- **Task goal**:
Extract all lines that hold "avatar" from the records below.

**** The records ****

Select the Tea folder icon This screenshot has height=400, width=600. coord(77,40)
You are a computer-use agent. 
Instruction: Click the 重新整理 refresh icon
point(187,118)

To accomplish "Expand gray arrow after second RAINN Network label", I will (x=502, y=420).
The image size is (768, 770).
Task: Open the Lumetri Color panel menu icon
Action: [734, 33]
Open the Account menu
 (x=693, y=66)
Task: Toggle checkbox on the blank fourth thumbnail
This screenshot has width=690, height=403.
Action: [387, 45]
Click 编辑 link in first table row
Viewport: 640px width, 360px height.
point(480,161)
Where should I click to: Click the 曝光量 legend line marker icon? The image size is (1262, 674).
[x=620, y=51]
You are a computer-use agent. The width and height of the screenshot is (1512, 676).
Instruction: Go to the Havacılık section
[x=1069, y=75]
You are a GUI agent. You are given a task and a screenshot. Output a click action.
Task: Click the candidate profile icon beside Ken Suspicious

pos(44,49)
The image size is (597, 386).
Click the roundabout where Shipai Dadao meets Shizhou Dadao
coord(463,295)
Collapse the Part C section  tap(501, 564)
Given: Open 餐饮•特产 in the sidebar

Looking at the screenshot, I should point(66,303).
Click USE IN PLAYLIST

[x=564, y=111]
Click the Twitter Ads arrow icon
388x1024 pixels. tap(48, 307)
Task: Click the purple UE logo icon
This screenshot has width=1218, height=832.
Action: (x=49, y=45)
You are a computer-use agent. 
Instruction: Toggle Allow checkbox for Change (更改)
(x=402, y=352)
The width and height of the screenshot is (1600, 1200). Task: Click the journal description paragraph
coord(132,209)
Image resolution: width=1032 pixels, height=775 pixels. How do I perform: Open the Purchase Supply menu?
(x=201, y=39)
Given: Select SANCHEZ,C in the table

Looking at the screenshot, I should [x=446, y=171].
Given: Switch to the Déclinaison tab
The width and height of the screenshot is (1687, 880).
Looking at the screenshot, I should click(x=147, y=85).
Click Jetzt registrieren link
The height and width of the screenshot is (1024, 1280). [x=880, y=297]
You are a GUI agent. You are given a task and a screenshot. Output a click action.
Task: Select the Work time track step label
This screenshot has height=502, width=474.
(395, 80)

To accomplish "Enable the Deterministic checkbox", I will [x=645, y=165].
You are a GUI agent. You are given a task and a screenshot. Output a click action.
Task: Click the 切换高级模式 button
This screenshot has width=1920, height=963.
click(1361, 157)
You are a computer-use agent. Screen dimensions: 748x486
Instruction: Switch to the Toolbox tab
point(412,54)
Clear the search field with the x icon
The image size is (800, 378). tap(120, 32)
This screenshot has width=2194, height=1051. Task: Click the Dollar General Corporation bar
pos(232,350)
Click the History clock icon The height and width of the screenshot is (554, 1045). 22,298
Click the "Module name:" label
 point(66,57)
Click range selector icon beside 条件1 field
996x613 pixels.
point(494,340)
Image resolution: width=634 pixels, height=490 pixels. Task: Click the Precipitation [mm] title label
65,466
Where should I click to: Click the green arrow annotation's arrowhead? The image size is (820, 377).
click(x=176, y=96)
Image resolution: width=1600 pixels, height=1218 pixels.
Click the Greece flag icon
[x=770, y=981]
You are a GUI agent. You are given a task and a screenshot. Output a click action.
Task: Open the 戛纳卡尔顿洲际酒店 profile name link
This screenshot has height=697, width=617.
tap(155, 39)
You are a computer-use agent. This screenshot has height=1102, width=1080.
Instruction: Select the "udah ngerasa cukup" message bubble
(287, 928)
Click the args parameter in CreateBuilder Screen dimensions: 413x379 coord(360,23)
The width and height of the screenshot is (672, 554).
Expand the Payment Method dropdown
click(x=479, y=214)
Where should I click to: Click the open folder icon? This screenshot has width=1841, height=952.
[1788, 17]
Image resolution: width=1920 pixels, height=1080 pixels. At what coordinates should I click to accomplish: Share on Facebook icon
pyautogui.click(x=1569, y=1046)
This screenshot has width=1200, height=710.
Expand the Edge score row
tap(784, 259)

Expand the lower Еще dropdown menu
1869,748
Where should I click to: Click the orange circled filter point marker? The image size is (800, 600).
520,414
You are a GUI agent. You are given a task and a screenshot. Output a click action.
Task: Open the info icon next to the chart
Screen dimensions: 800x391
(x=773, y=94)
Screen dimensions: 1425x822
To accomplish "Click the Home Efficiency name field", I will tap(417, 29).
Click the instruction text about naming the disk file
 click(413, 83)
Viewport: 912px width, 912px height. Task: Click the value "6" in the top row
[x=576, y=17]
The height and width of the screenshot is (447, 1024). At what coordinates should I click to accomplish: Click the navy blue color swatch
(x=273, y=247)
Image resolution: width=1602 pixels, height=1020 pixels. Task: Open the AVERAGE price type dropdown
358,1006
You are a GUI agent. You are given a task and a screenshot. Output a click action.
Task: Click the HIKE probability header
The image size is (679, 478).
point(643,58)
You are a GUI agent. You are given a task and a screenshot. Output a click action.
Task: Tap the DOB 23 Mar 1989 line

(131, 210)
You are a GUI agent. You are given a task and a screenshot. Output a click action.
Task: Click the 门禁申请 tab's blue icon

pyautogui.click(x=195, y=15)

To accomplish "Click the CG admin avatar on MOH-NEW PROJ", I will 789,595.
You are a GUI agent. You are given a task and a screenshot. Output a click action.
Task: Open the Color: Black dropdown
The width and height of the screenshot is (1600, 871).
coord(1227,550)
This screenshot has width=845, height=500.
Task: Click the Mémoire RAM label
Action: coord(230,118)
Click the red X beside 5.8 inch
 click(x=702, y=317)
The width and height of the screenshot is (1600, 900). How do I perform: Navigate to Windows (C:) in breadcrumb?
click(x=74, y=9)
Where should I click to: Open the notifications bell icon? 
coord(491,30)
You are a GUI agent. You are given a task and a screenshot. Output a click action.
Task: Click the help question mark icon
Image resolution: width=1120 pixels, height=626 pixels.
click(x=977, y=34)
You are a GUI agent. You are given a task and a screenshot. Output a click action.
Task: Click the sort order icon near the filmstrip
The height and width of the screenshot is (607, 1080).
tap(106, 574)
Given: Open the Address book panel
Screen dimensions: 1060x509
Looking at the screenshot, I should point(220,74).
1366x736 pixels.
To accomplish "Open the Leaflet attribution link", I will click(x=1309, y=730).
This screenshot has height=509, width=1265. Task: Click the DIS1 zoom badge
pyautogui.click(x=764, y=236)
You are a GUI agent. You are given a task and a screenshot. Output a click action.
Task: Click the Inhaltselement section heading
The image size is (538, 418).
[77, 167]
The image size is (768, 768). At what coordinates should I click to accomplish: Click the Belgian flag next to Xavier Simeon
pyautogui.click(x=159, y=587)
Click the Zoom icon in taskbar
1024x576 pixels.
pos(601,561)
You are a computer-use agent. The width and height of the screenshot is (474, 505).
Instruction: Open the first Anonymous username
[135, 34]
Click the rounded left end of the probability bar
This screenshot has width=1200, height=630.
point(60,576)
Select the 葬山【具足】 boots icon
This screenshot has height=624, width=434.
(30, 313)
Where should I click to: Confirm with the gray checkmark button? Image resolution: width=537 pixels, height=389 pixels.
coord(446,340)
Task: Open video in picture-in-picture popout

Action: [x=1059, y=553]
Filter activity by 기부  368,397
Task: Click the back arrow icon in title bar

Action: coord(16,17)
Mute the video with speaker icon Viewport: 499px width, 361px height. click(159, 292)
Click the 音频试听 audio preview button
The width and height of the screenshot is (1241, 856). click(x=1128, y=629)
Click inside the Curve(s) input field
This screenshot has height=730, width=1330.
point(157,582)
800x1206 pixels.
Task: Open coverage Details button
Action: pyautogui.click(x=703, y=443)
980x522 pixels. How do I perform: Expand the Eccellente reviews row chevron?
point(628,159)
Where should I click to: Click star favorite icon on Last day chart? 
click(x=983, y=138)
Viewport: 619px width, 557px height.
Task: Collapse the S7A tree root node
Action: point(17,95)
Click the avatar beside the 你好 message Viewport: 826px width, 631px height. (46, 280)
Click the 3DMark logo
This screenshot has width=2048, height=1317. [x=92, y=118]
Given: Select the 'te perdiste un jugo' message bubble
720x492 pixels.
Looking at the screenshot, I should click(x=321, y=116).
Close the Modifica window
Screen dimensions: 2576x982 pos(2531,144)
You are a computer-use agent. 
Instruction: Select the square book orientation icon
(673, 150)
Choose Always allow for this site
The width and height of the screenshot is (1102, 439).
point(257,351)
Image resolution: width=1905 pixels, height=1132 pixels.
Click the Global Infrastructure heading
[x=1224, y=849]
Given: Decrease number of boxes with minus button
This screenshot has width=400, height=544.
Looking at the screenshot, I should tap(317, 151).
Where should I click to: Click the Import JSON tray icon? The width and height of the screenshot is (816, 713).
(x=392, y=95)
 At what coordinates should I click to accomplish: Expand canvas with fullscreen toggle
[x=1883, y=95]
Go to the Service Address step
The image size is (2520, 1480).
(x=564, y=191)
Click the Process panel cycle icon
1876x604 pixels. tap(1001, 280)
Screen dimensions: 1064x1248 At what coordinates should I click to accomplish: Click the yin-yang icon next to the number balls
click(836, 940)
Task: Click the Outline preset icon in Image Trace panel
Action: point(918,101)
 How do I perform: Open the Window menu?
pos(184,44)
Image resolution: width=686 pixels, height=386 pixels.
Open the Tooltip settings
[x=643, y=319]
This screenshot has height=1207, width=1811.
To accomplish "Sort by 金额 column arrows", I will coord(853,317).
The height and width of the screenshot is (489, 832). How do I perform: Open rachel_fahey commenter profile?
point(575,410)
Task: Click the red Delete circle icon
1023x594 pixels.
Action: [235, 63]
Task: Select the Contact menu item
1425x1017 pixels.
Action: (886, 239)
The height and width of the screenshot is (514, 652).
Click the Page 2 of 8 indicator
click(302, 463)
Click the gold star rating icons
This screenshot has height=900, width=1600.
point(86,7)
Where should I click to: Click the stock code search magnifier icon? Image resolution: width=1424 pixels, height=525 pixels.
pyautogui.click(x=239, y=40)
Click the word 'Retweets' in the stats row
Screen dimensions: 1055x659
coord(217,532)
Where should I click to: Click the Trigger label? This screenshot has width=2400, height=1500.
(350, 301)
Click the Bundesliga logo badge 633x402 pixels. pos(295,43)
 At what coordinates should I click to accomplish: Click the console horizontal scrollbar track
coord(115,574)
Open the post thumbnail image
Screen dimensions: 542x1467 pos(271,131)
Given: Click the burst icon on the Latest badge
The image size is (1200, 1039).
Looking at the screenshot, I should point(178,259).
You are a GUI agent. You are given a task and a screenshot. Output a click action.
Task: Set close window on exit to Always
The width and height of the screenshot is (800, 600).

****

- **Answer for the task**:
To accomplish "Click the CG admin avatar on MOH-NEW PROJ", I will 789,595.
Click the avatar beside the 你好 message Viewport: 826px width, 631px height. (46, 280)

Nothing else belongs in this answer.